Egocentric Scene Reconstruction from an Omnidirectional Video

Project page | Paper | Presentation | 360 RGBD Dataset

Hyeonjoong Jang, Andreas Meuleman, Dahyun Kang, Donggun Kim, Christian Richardt, Min H. Kim
KAIST, University of Bath

In this repository, we provide the code for the paper 'Egocentric Scene Reconstruction from an Omnidirectional Video' , reviewed and presented at SIGGRAPH 2022.

Tested Environments

OS: Ubuntu 21.10
Graphic card: TITAN RTX
Cuda toolkit version: 11.1
NVIDIA Driver Version: 495.44
python: 3.9.7
torch version: 1.9.0+cu111
CMake: >3.17

Installation

Dependencies

Install dependencies by running the following code.

sudo apt-get install libgles2-mesa-dev
sudo apt-get install libboost-all-dev
sudo apt install libomp-dev
sudo apt-get install python-opengl
sudo apt-get install libeigen3-dev

Conda Environments

Create a conda environment by running the following code.

conda env create -f environment.yml
conda activate egocentric
pip3 install torch==1.9.0+cu111 torchvision==0.10.0+cu111 torchaudio==0.9.0 -f https://download.pytorch.org/whl/torch_stable.html
pip install scipy
pip install sklearn

RAFT & Dual Marching Cube

First, download and install OpenCV (https://opencv.org/) and Cuda toolkit 11.1 (https://developer.nvidia.com/cuda-11.1.0-download-archive)

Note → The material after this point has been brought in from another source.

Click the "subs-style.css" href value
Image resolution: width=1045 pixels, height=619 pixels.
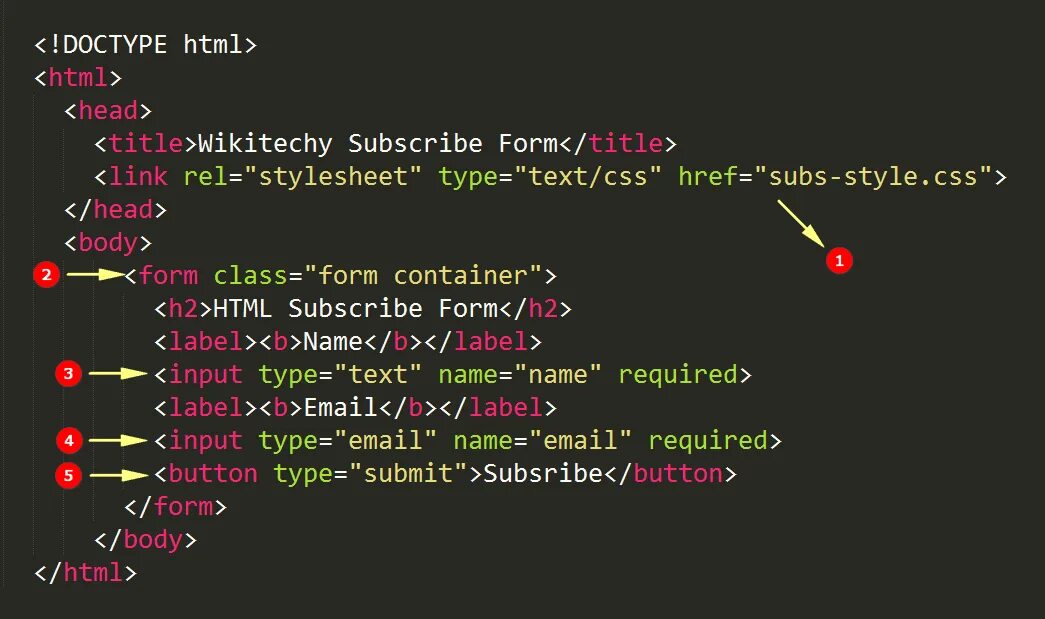pyautogui.click(x=873, y=177)
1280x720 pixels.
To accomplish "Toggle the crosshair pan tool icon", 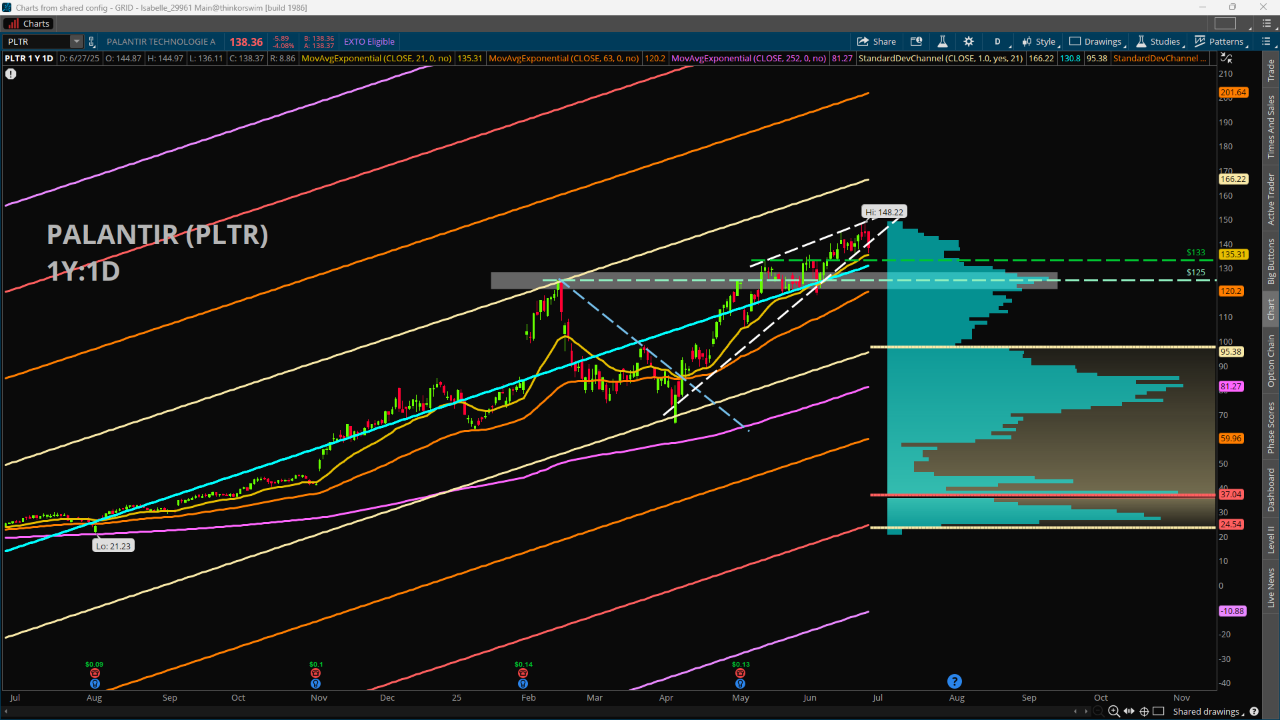I will [1144, 711].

Our Binoctree implementation is based on RAFT (https://github.com/princeton-vl/RAFT) and dmc (https://github.com/planaria/dmc).

Clone the repositories and build by running the following code.

It will clone the repositories and replace modified codes with files in delta folder.

sh setup.sh

How To Run Demo

python main.py --config demo/config/demo.json

Our code is controlled by values specified in a json file. We provide a sample json file demo/config/demo.json.

Explanations of each step.

Step 0: Mask Generation

It will create a window and show the input video repeatedly.
Drag and drop inside the window several times to mask out unwanted regions such as a photographer.
Press 's' to end the step.

Step 1: Pose Estimation (SLAM)

It will run OpenVSLAM to estimate camera poses.
Since OpenVSLAM is not available anymore (https://github.com/xdspacelab/openvslam/wiki/Termination-of-the-release), we provide map.msg, traj.csv files in demo/input_video/sponza folder which are output of this step.

Step 2: Depth Estimation

It will create a demo/depth/sponza_depth folder and save depth maps (inverse depth).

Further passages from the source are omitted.